The unit uses motorcycles built for dirt to go where other officers cannot. On Tuesday, they found an outstanding suspect who hid in the hillside brush.
"We were able to get to a location where patrol officers and cars were not able to get to," Officer Hector Carbajal said. "I spotted him and the rest of the team came in, and we basically took him into custody."
The officers cut sporty figures, riding their bikes up steep hills while clad in white, storm trooper-style helmets and uniforms.
"Last time I chased a suspect up a mountain, it's probably been a long time," said Officer James York, one of those on the team that apprehended the suspects. "We're able to crash through brush a lot easier than a patrol officer would."

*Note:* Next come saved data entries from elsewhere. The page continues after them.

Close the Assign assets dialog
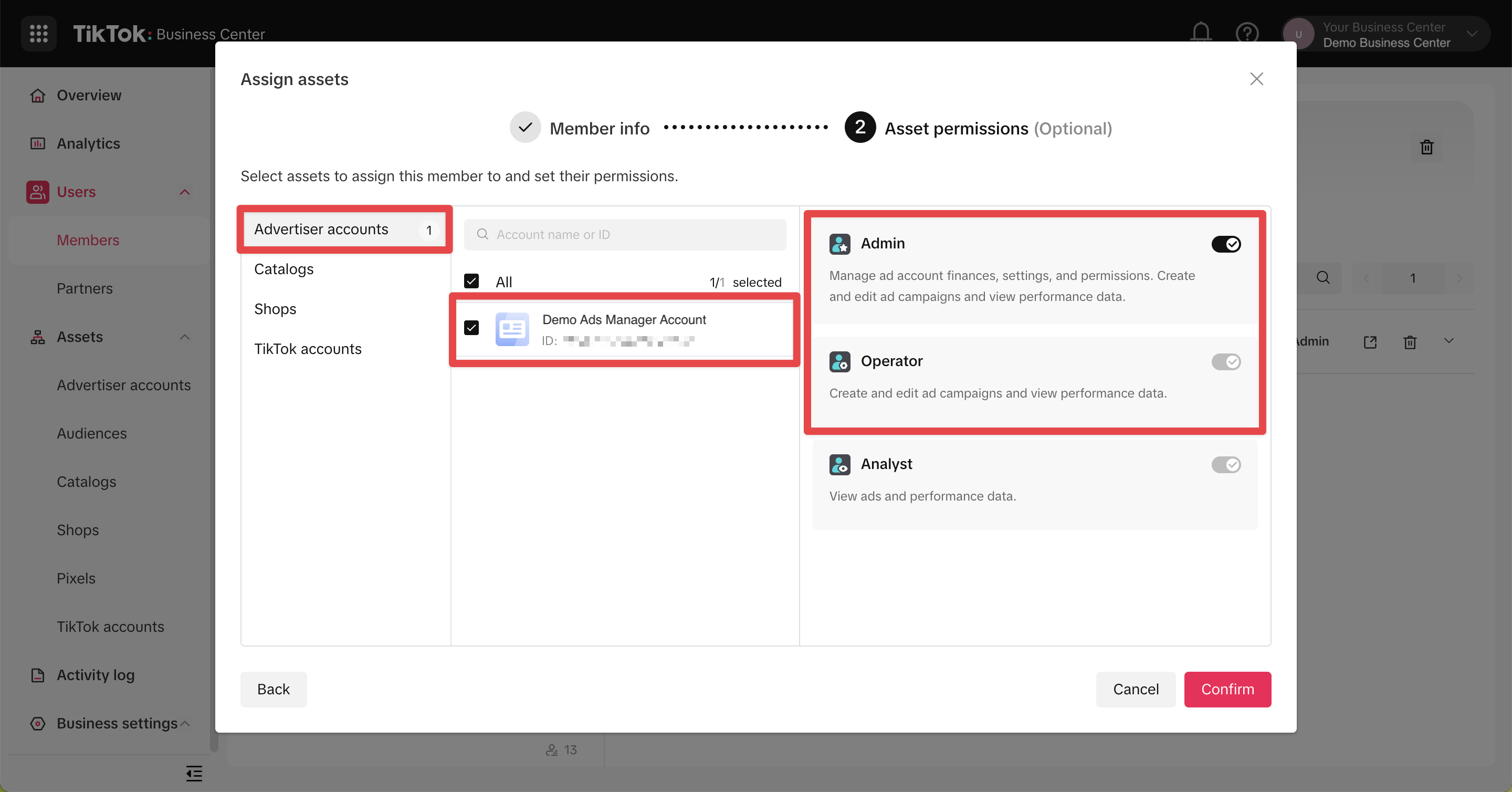 (1256, 79)
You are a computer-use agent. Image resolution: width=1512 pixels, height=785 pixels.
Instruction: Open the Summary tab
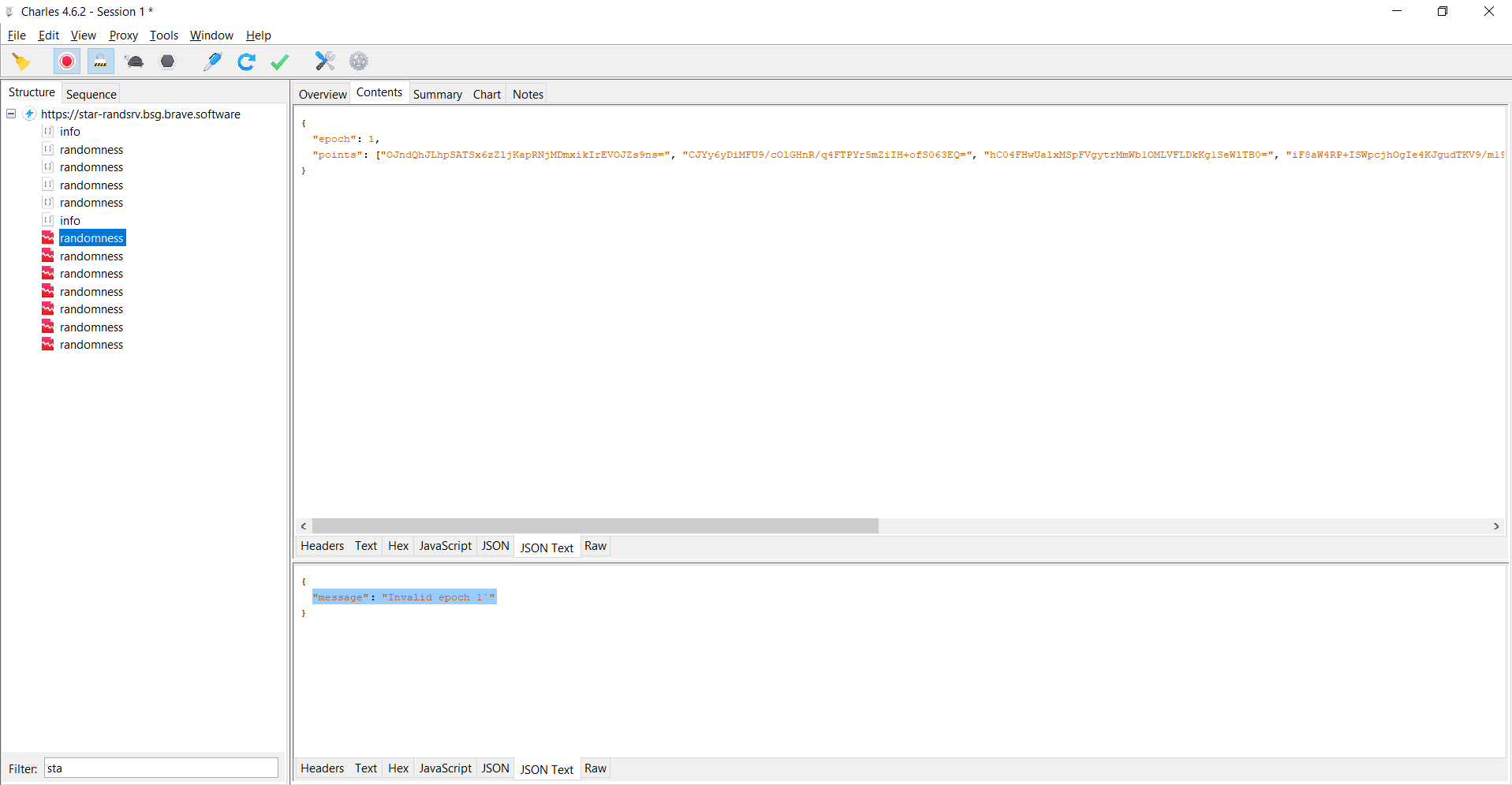(x=437, y=94)
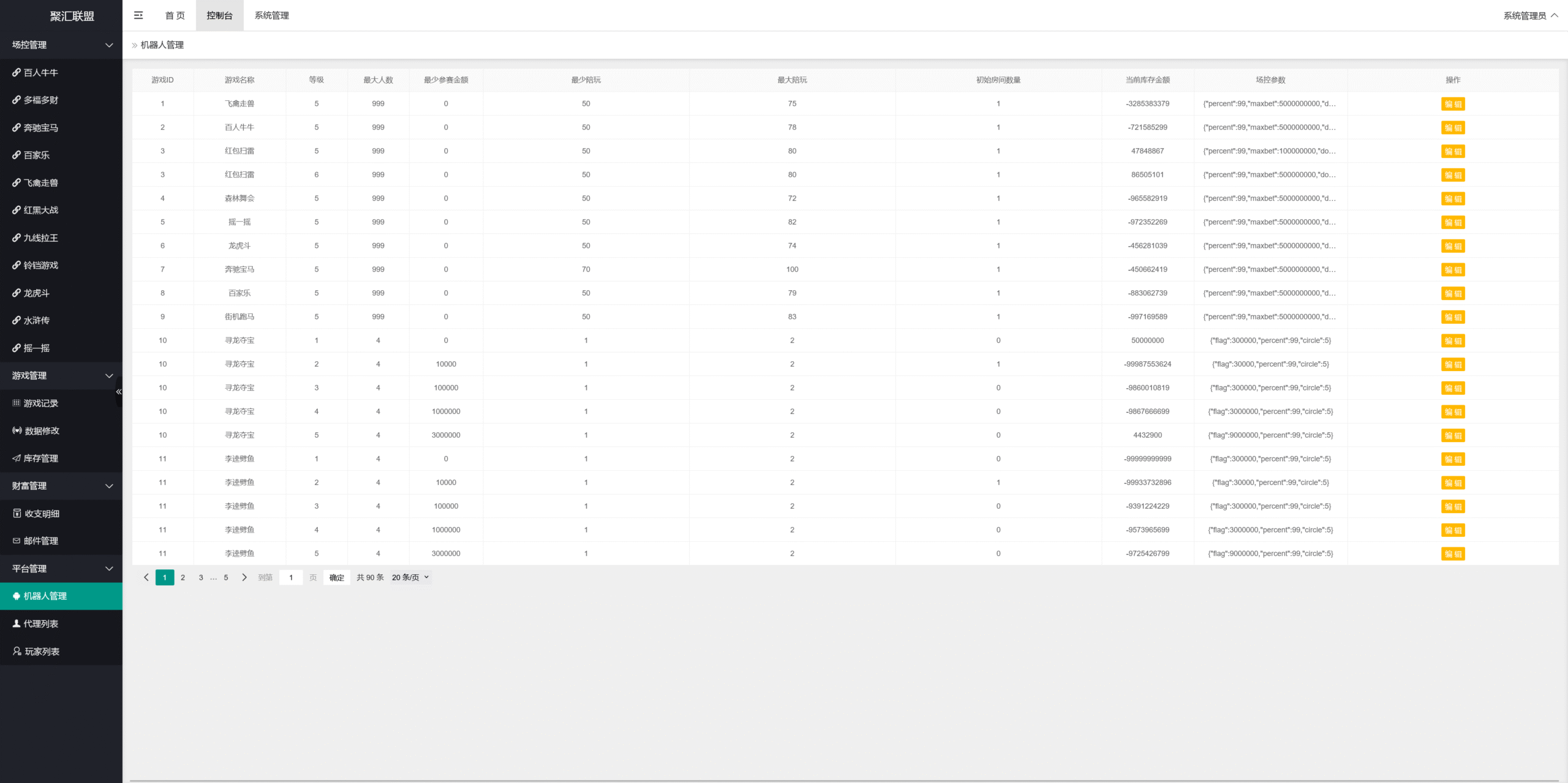Switch to the 系统管理 top tab
This screenshot has height=783, width=1568.
click(x=271, y=15)
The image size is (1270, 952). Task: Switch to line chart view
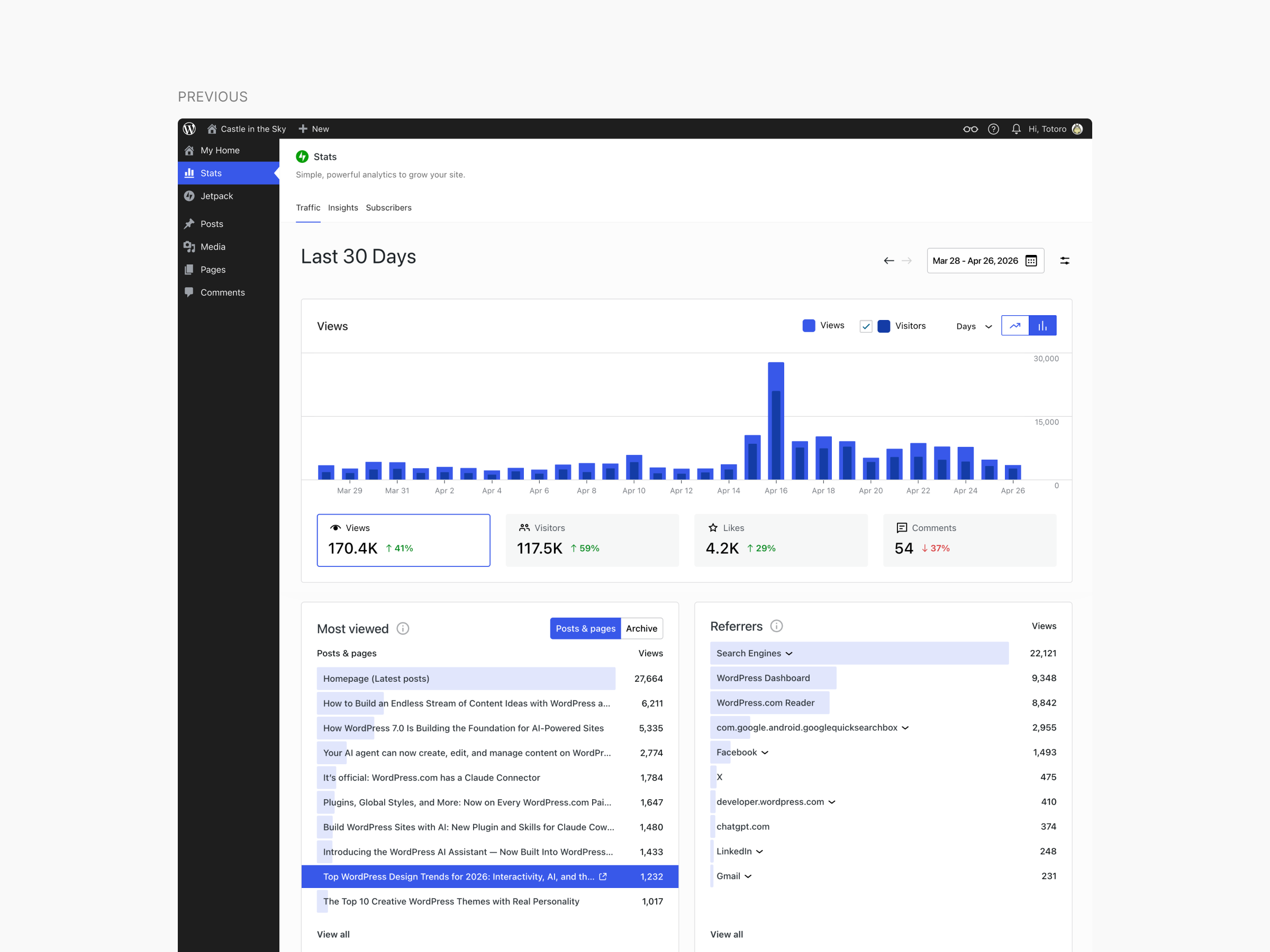(1014, 325)
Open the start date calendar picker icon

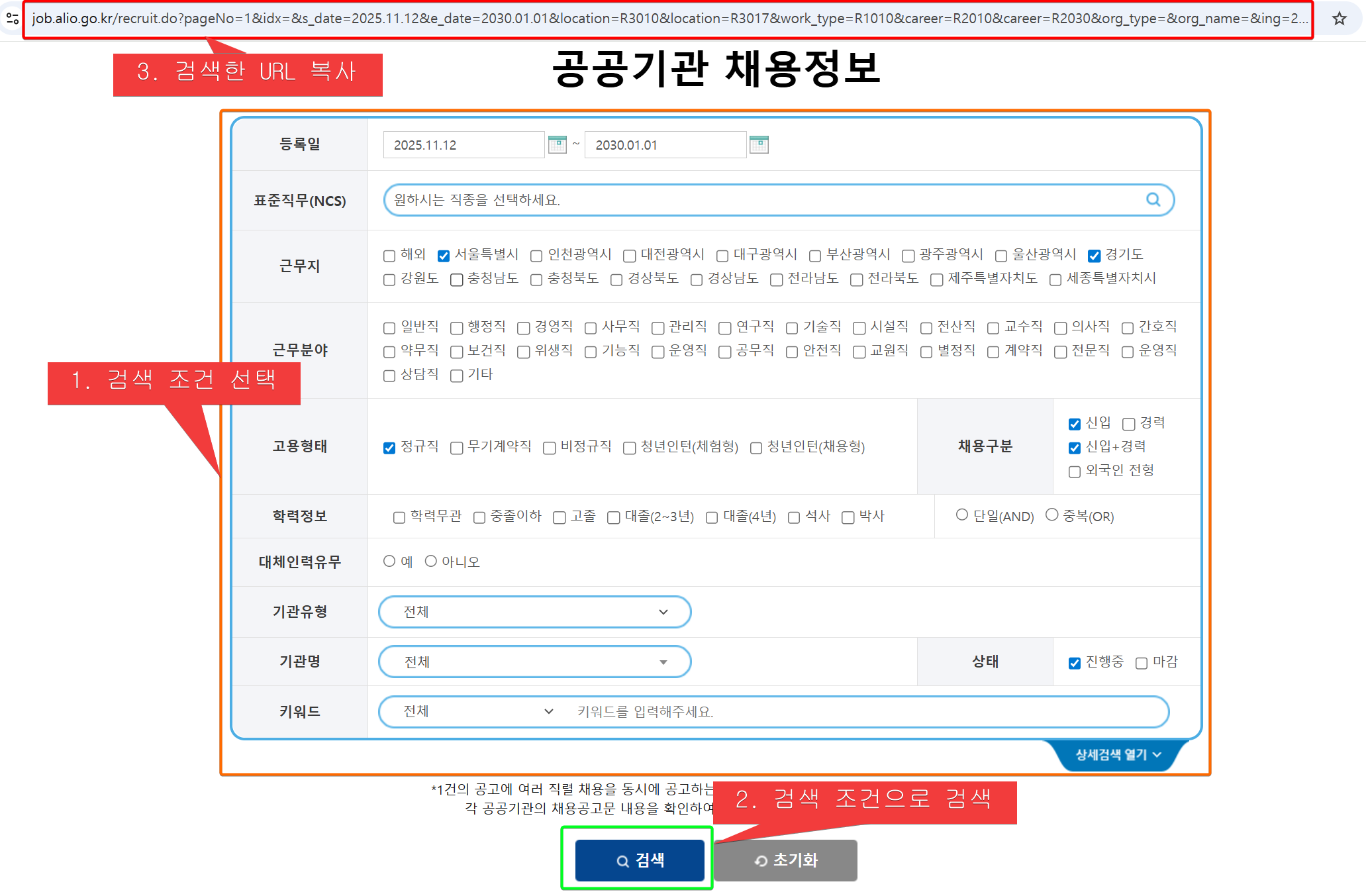pos(558,144)
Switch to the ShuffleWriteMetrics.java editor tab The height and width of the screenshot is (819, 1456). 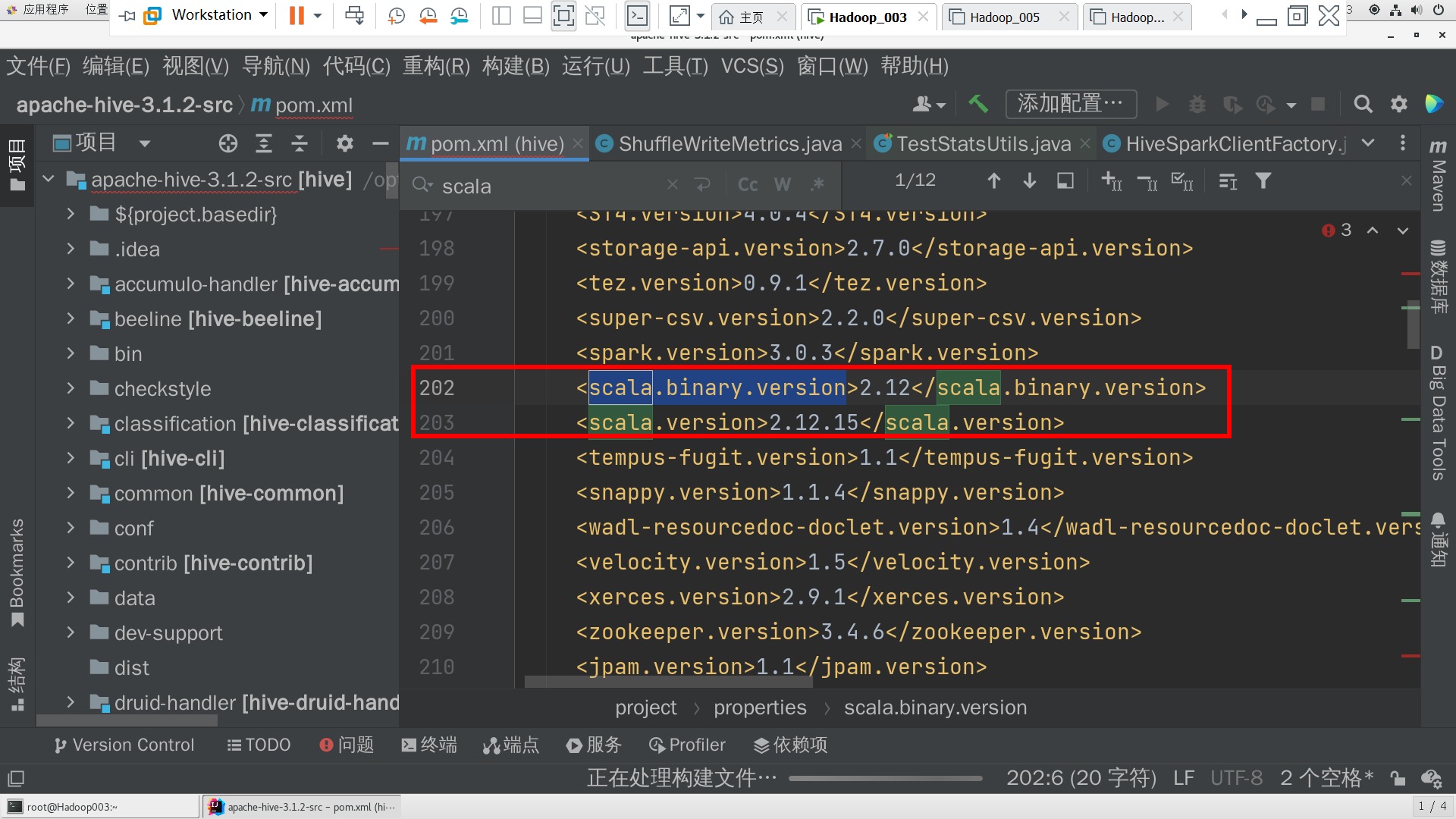click(728, 143)
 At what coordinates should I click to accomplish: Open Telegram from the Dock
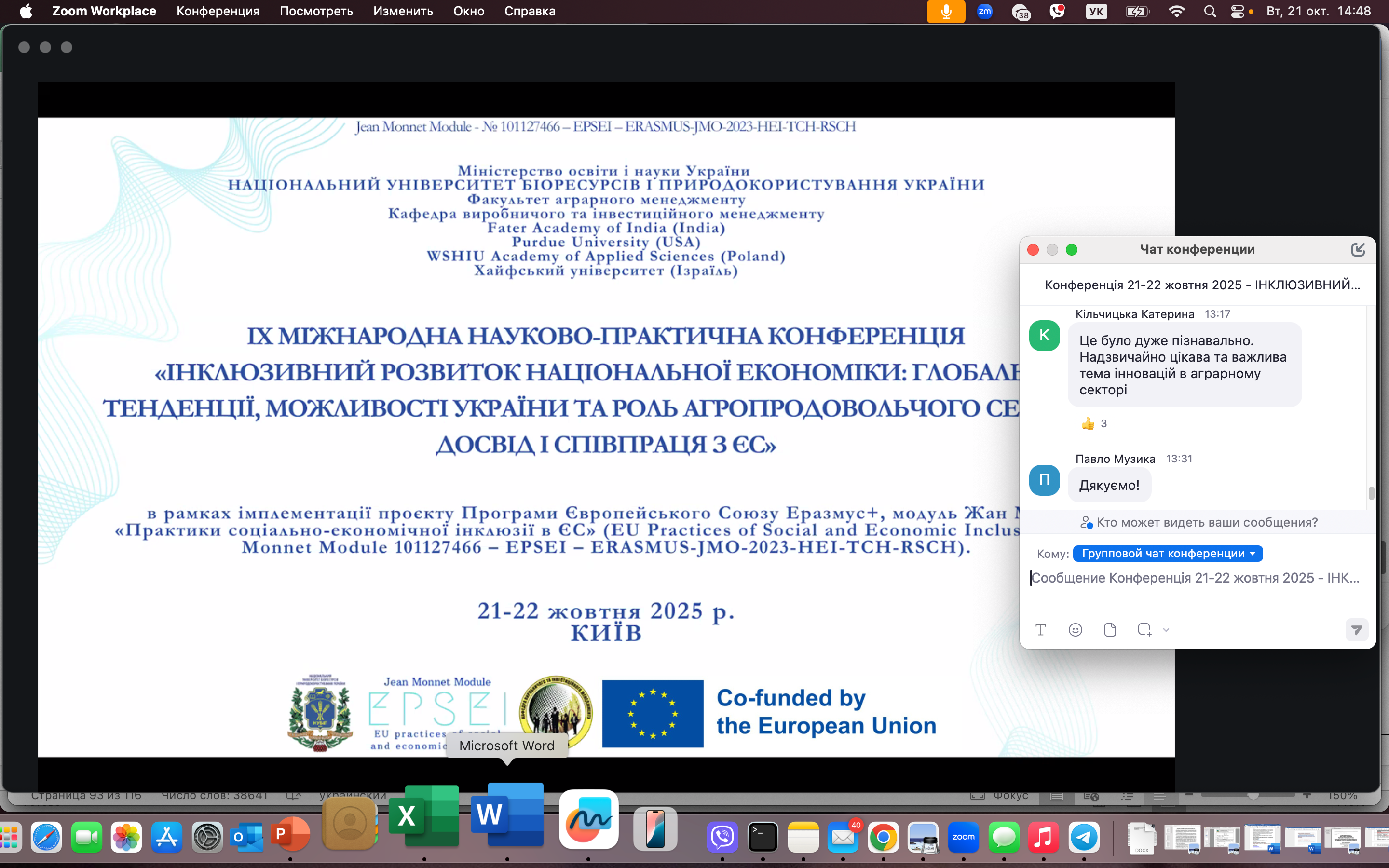pyautogui.click(x=1084, y=837)
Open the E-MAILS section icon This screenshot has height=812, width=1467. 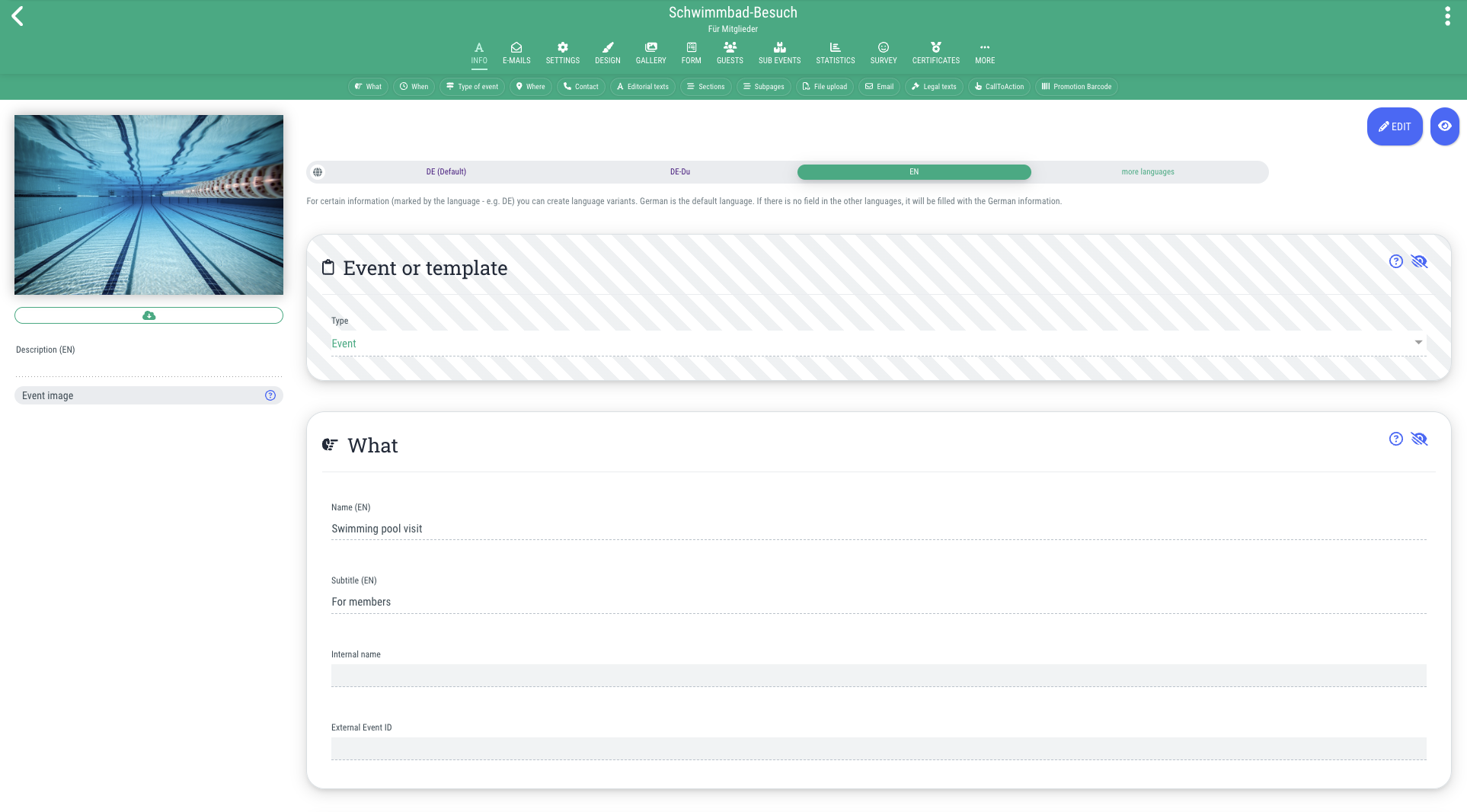(516, 52)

The pursuit, broadcast live on the NBC4, gave many viewer their first glimpse at the Off-Road Enforcement Unit.
"They've never seen these bikes before -- even members of our own department, they don't realize we exist," Carbajal said.
The off-road unit was created by LAPD’s Valley Traffic Division during the 1960s.
It’s a part-time job for the 11 officers who make up the unit, which will add four more officers by the end of the month. There's a waiting list to get into the unit.
The unit trains in the foothills near the Hansen Dam in the northeast San Fernando Valley, working in rugged hillside terrain of city parks and on fire roads.
Most of the members of the unit have their own personal dirt bikes, so work can sometimes seem like a pleasure for these off-road enthusiasts.
"I've been riding dirt bikes since I was a little kid," York said. "Once I saw the department had the off-road unit, my goal was to get over here."